Benjamin Roubiol, champion du monde de trail long en individuel et par équipe

« J’ai fait très peu d’erreurs aujourd’hui, je peux être fier du résultat. Je me suis interdit de penser à la victoire presque jusqu’au bout. J’avais besoin d’être dans le moment présent et concentré au maximum sur mes sensations, pour assurer mon alimentation, mon hydratation, ne pas paniquer, et profiter à fond. »

À propos de la dernière montée du parcours, dans laquelle il va rattraper et doubler l’Italien Andreas Reiterer, leader de la course : « Je me sentais vraiment très mal au pied de cette montée, je n’aurais jamais pensé pouvoir le rattraper à ce moment-là. Ça m’a redonné un peu d’énergie, il fallait que j’achève le boulot. »

BENJAMIN ROUBIOL WINNER mondiaux de trail 2023
Photo WMTRC 2023 / DR

Thibaut Garriver, 4ème du trail long en individuel, champion du monde par équipe

« Je n’étais pas dans un très bon jour, j’ai senti de la fatigue dès le début. Je suis resté vraiment en retrait, et quand ça a commencé à bien sauter devant, j’ai pu récupérer quelques places. Sur les trois dernières heures de course, j’avais une grosse douleur à la poitrine, mais comme on jouait le titre par équipes, je me suis fait violence. »

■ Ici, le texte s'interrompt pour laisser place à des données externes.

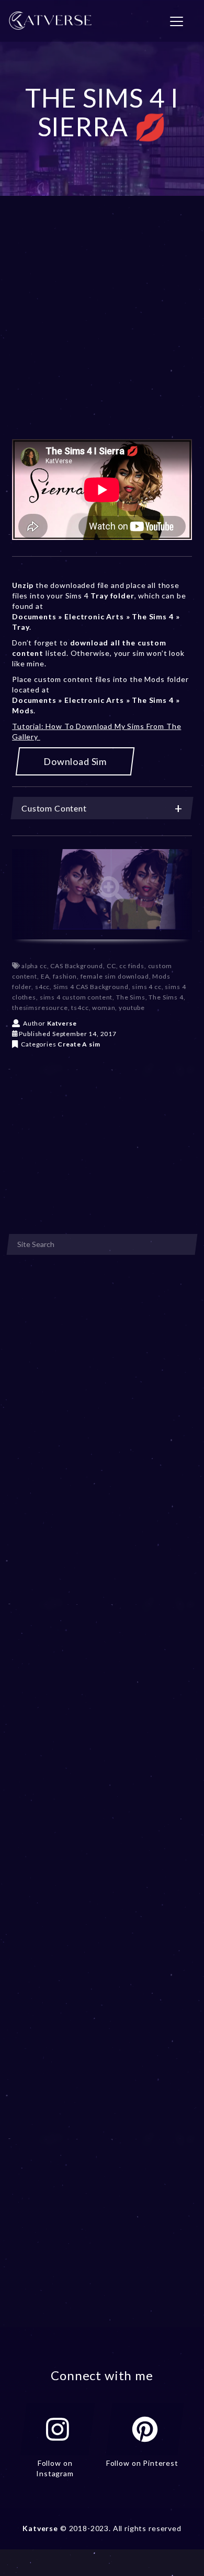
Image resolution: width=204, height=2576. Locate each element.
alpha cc (34, 966)
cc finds (131, 966)
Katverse (62, 1023)
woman (103, 1007)
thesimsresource (40, 1007)
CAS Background (76, 966)
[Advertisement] (102, 333)
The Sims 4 (166, 997)
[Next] (173, 894)
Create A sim (79, 1044)
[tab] (102, 808)
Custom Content (54, 808)
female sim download (115, 976)
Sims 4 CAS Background (91, 987)
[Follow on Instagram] (58, 2429)
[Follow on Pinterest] (144, 2429)
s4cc (42, 987)
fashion (65, 976)
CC (111, 966)
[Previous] (30, 894)
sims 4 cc (147, 987)
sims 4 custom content (76, 997)
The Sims (130, 997)
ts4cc (79, 1007)
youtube (132, 1007)
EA (45, 976)
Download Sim (75, 761)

THIBAUT GARRIVIER mondiaux de trail 2023
Photo WMTRC 2023 / DR

Baptiste Chassagne, 15e du trail long en individuel, champion du monde par équipe

« C’est pas une course, c’est une Odyssée. Et moi, aujourd’hui, je me sens comme Ulysse, heureux d’avoir vécu un si beau voyage. Courir pour son pays procure une détermination indicible. Après 4h30 de plaisir absolu, je suis allé explorer une terre de souffrance jusqu’alors inconnue. Grâce à la fraternité de mes coéquipiers, un par un ; grâce à l’amour de mes proches, regard après regard ; et grâce au soutien fabuleux de toute l’équipe de France, mot après mot ; j’en suis revenu. Jamais je n’ai expérimenté aussi puissamment la force du collectif. Petit pays et tous les petits bipèdes qui t’habitent, je t’aime fort. Petit sport et tous les passionnés que tu animes, je te kiffe de ouf. Grande équipe et toutes les championnes et champions inspirants que tu m’as fait côtoyer, je vais me reposer, travailler et me battre pour te retrouver bientôt. Merci. »

BAPTISTE CHASSAGNE mondiaux de trail 2023
Photo WMTRC 2023 / DR

Marion Delespierre, championne du monde de trail long en individuel et par équipe

À propos de ses crampes dans la dernière descente : « J’ai eu peur de me retrouver comme dans les films, incapable de courir dans les derniers mètres. J’ai essayé de rester lucide et de bien m’hydrater. J’en ai presque occulté que j’allais terminer première. C’est quand on m’a donné le drapeau que j’ai réalisé que c’était gagné. (…) Mon objectif numéro 1 était le titre collectif, pour le garder un peu plus longtemps que sept mois (référence au titre acquis en novembre dernier en Thaïlande). À titre individuel, j’espérais un top 5, et je rêvais d’un podium, mais la victoire, non ! Peut-être qu’en reprenant le boulot lundi, je réaliserai… »

MARION DELESPIERRE mondiaux de trail 2023
Photo WMTRC 2023 / DR

Manon Bohard Cailler, 3ème du trail long en individuel, championne du monde par équipe

« La journée a été belle, même si la fin a été très difficile pour moi. J’ai été malade après le 60ème kilomètre, mais je me suis refait un peu la cerise pour maintenir ma troisième place, qui est inespérée. (…) Ce passage à vide, je ne l’appréhendais même pas. Pour une fois j’ai visualisé la réussite plus que l’échec, j’ai poussé fort au moment où je le sentais, j’ai pris du recul dans les moments plus complexes. J’ai su mettre à profit la combativité, la détermination et la patience pour passer une à une les étapes et réaliser une course pleine, dans l’acceptation de mes capacités du jour. (…)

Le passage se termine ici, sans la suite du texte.